**Records shown:**

= = = =

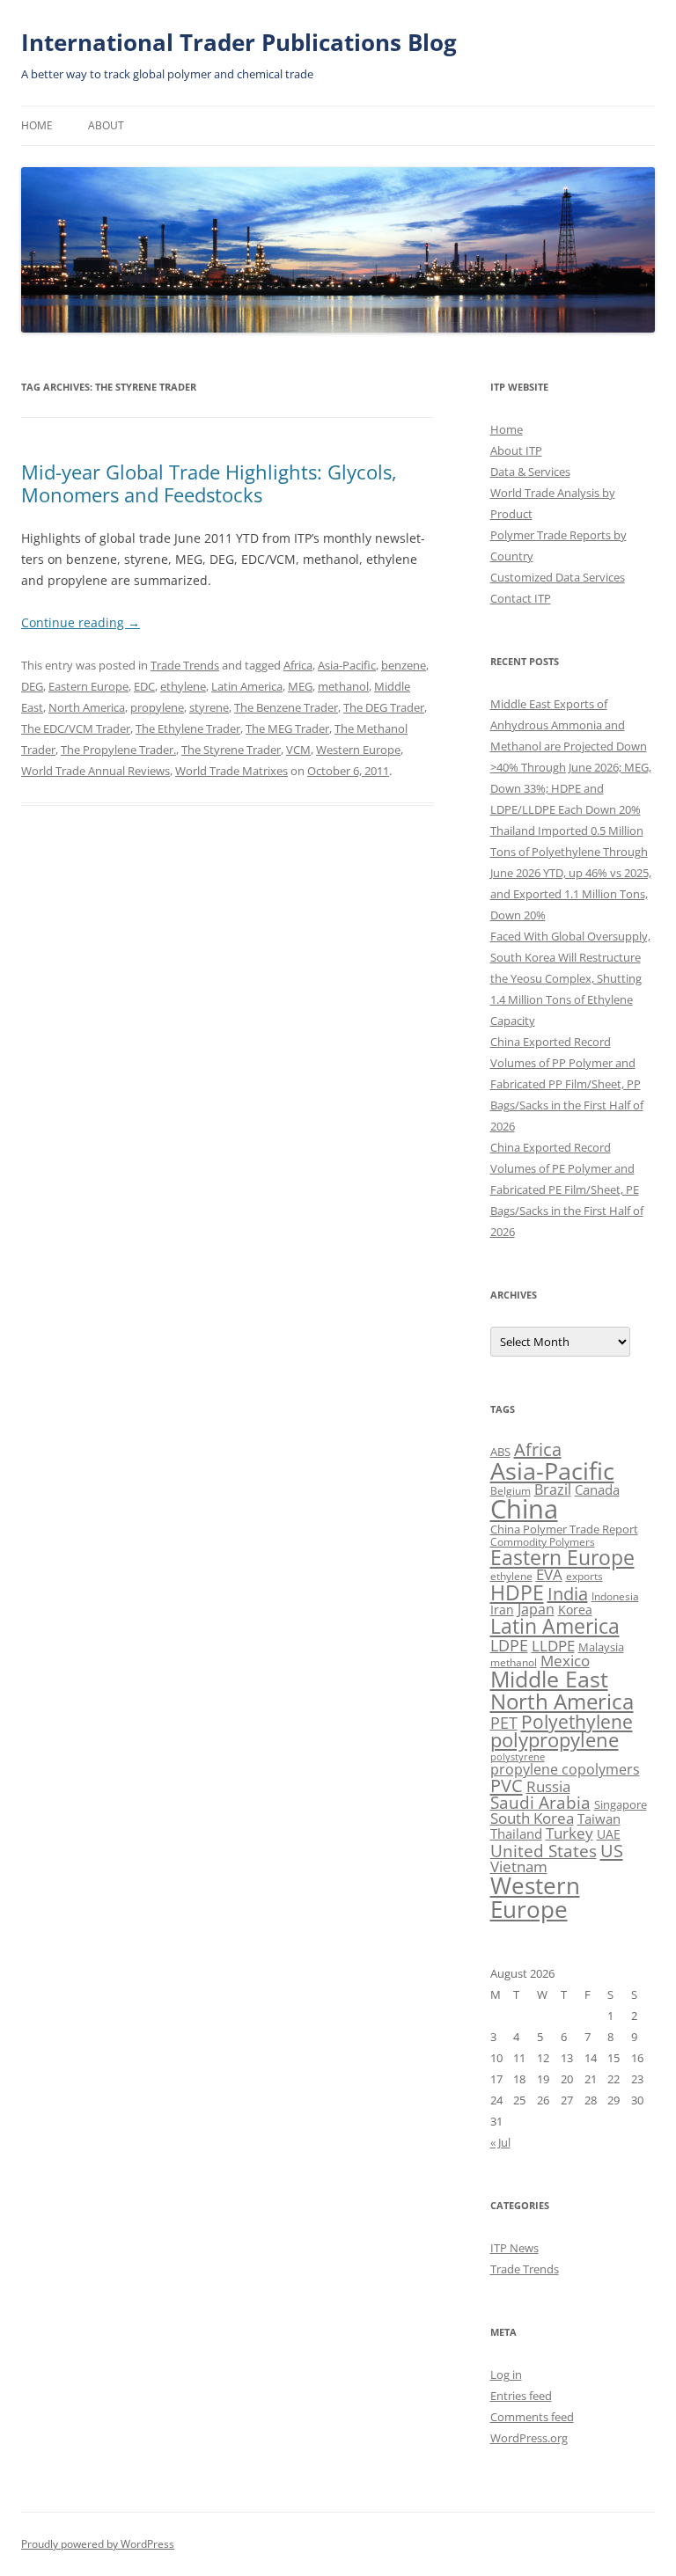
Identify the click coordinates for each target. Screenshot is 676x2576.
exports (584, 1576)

= = = =

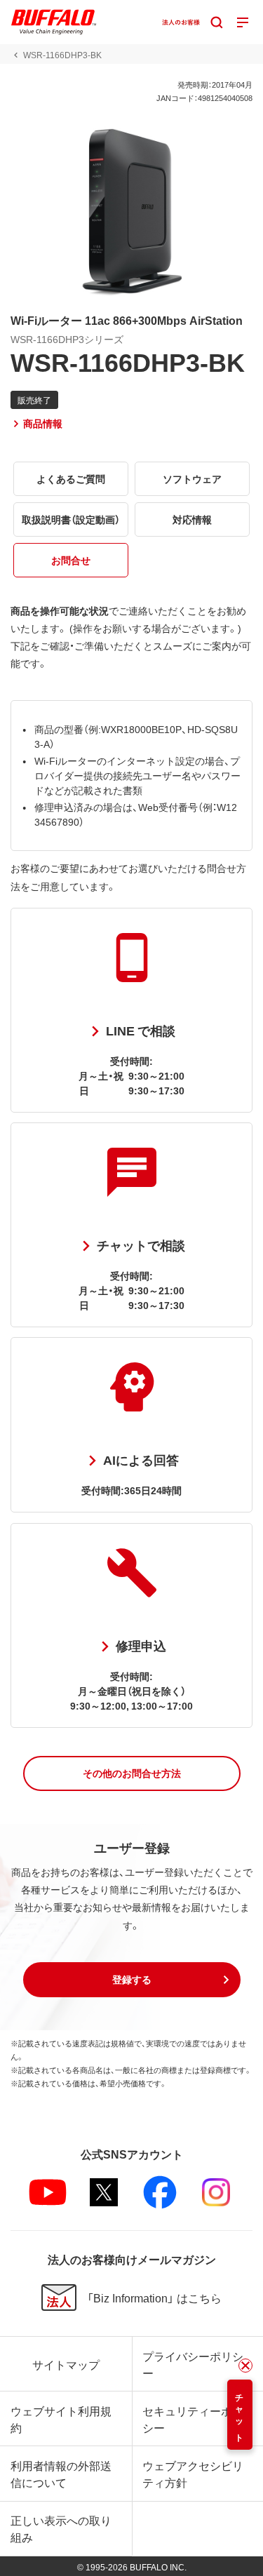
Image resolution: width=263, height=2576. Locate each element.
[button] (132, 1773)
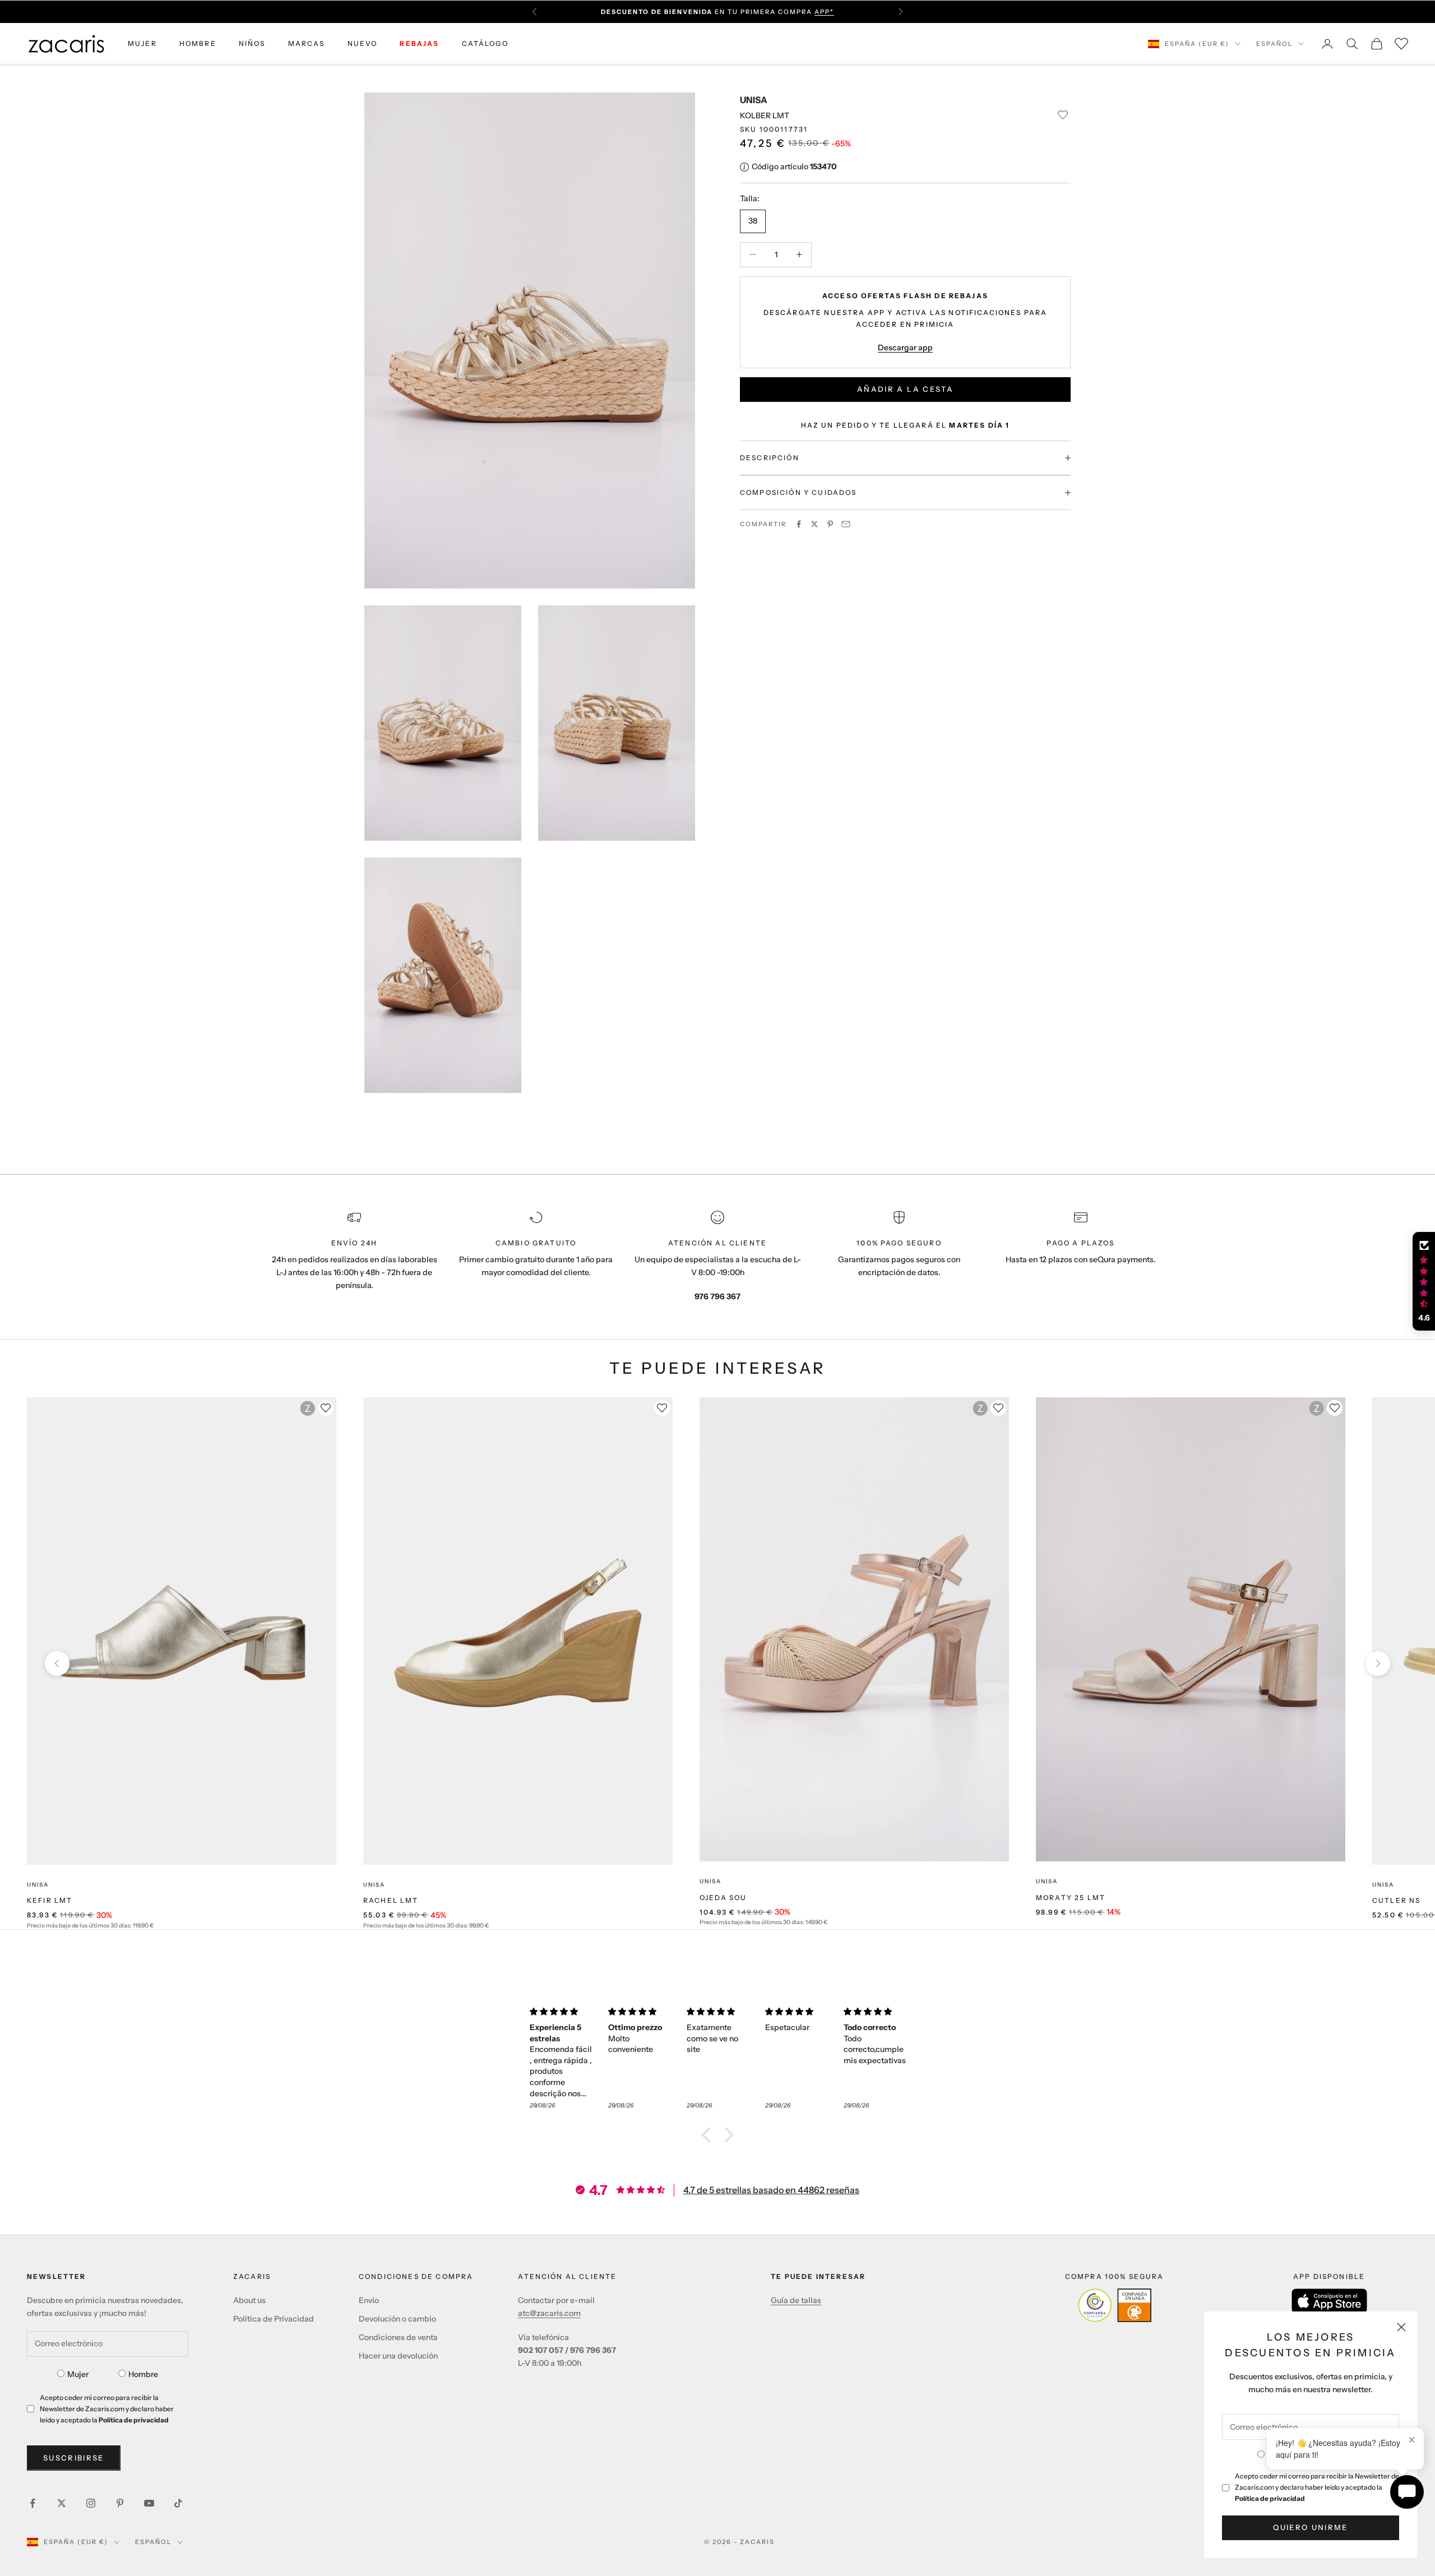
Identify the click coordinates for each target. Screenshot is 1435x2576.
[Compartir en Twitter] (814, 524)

= = = =

**Work required:** What is asked for is an exact copy of the lines above from the one containing "Screenshot is 676x2576." through the one containing "exports (584, 1576)", and only those.

**Written solution:**
Identify the click coordinates for each target. Screenshot is 676x2576.
exports (584, 1576)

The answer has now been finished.